December 2023 Review

  • A trial of ‘Fixing Fluency’ approach to reading has been undertaken in 6GE/RW. This has proved to be very successful with the children enjoying the quality texts and the variety of questions.
  • Children have had the opportunity to choose their own class novel (from a given range) across the year groups. This has meant the children have felt more ownership of the books read.
  • A book fair was held. A total of £1800 was sold with the school benefitting from £1000 worth of books.
  • The post of Reading Ambassador was opened up to the year 6 children. 26 children applied for the post. 7 children were chosen. These children have been trained to use the computer in the library, how to organize the books and how to look after and change the books in their respective classes. The Reading Ambassadors also held 5 competitions during the book fair and chose winners as well as helping out at the fair.
  • Each class was given £50 to spend on books at add to their class library, they were able to choose books that they felt their class was lacking.
  • Pupil Voice was undertaken – All the children questioned enjoyed reading and thought they were good at it. All of them said that they read both at home and at school. They all liked listening to their teacher read at the end of the day. The children spoke about the reading areas in their classrooms and their enjoyment of the library. They thought we had a good selection of books.

March 2024 Review

  • The Reading Ambassadors have met to decide on how they could improve their class libraries, they have been given the task of changing books and making the areas look appealing.

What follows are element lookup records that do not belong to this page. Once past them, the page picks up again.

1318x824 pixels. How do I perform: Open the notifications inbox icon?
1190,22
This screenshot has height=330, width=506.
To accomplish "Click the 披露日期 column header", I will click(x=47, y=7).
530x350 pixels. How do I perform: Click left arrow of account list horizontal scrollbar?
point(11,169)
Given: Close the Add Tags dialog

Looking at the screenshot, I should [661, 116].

  • The Reading Ambassadors have been maintaining the library – they have made new labels for all the shelves – Both of these roles have been taken on with pride.
  • I attended an English Hub meeting where we reflected on phonics screening before discussing fluency and looking at the EEF Reading house.

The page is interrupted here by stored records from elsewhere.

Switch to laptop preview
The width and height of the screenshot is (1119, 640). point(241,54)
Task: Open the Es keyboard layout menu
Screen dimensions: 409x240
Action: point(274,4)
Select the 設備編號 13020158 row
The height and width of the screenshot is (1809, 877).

  • World Book Day was celebrated. The children were invited to dress up as a character. The costumes were shared in each unit. Some of the children took part in an interactive lesson. The children were also invited to take part in ‘The Great Bywell Book Swap’ This was where all children were invited to bring in an age appropriate book that they had read and no longer wanted and could swap with children in their year group.
  • A competition was held to design a front cover for a book – as well as an extreme reading photo competition. Many children took part, it was judged by the Reading Ambassadors and the winners were given a voucher for the book fair.
  • A book fair was held on two evenings after school. Parents had the option to buy online or attend in person. It was well attended, Around £1000 was made, with 40% going to school.
  • A staff meeting was held about reading. The ‘Fixing Fluency’ approach was introduced to all staff. This was well received. All teachers are going to be planning and teaching after the Easter holidays.This follows a cycle. On the first day the teacher models a section of text which is then repeated by the children, allowing them to practice expression, pausing, patterns of stress and intonation, phrasing, smoothness and pace. It is also a chance to discuss unknown words. From day 2 reading skills will be taught through VIPERS (Vocabulary, inference, prediction, explanation, retrieval and summarizing). This cycle will be repeated using different sections of the text A variety of texts will be used including poetry, picture books, fiction and non-fiction.